Wohlverhaltenszeit auf 3 Jahre gekürzt?

Rede der Bundesministerin der Justiz, Sabine Leutheusser-Schnarrenberger MdB, bei der Haushaltsdebatte am 19. Januar 2010 im Deutschen Bundestag

“Außerdem werden wir die Regelung zur Restschuldbefreiung ändern und die Wohlverhaltenszeit auf drei Jahre halbieren. Das soll ein Signal sein. Nicht zuletzt Gründer sollen nach einem Fehlstart eine zweite Chance bekommen.”

Nach einer anstrengenden Woche mit anstrengenden Mandanten mit anstrengenden Fragen bin ich nicht sicher, was ich davon halten soll.

Und Ihr?

3 Reaktionen zu “Wohlverhaltenszeit auf 3 Jahre gekürzt?”

  1. Anno

    Wie soll man das jetzt ausrücken, es werden sich mehr Menschen die nicht in der Lage sind mit Geld umzugehen selbstständig machen sich total verrennen und den Banken viel Geld kosten, die werden dann jedem der sich selbstständig machen möchte entweder Geld zu horrenden Zinsen geben, oder gleich die Vergabe von Krediten an Menschen die sich selbstständig machen möchten stark einschränken.
    Halte ich nicht gerade für eine schöne Aussicht.
    Vielleicht findet jemand ja noch was gutes daran, aber ich befürchte die Förderung der Selbstständigkeit wird letztendlich nach hinten losgehen.

  2. ich

    Es ist doch so, dass während der Wohlverhaltensphase sowieso nur sehr wenig Geld an die Gläubiger fließt. Der lange Zeitraum und die notwendigen Verwaltungskosten, fressen davon auch noch einen Teil auf. Entsprechend sehe ich in einer Verkürzung auf drei Jahre überhaupt kein Problem.

  3. isja

    Ich hatte hier eher auf den Lerneffekt abgezielt. Das die Gläubiger in aller Regel praktisch keine Quote erhalten, ist verschiedenen Umständen geschuldet, die meines Erachtens jedoch dem höheren Ziel der Restschuldbefreiung und den daraus folgenden Konsequenzen und Folgerungen unterzuordnen sind.

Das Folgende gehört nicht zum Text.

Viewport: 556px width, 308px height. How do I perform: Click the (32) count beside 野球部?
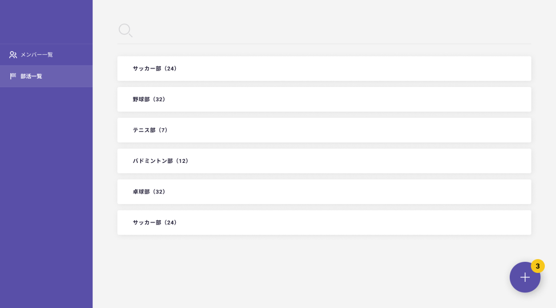tap(159, 99)
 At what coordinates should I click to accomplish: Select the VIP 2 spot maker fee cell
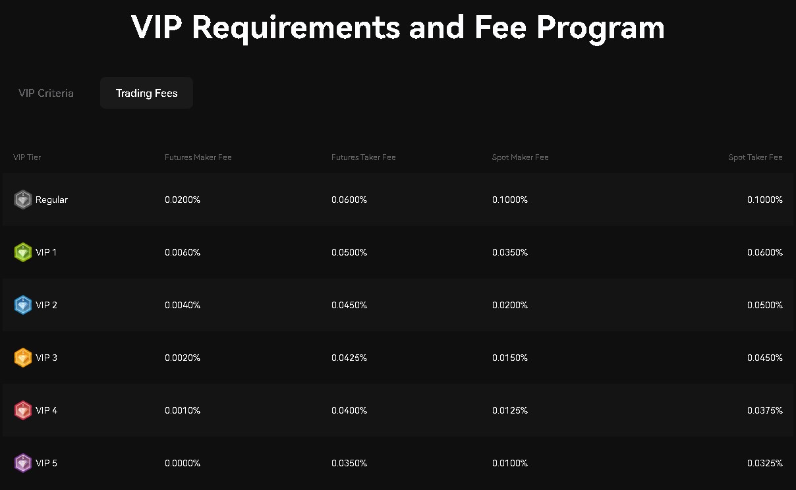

    Und die Verwaltungskosten nach Aufhebung des Insolvenzverfahrens werden doch wohl überwiegend auf den Insolvenzverwalter bzw. Schuldner abgewälzt, der mit EUR 100,00 zzgl. USt. pro Tätigkeitsjahr und Verfahren sicherlich nicht reich wird. :)

    Die Gläubiger sind damit nicht belastet und hier im schönen Baden-Württemberg nicht mal die Gerichte, nachdem diese den Schuldner “bitten”, die jährlichen EUR 119,00, die ja eigentlich gestundet sind, doch bitte gleich zu bezahlen, damit die Stundung nicht aufgehoben wird… naja.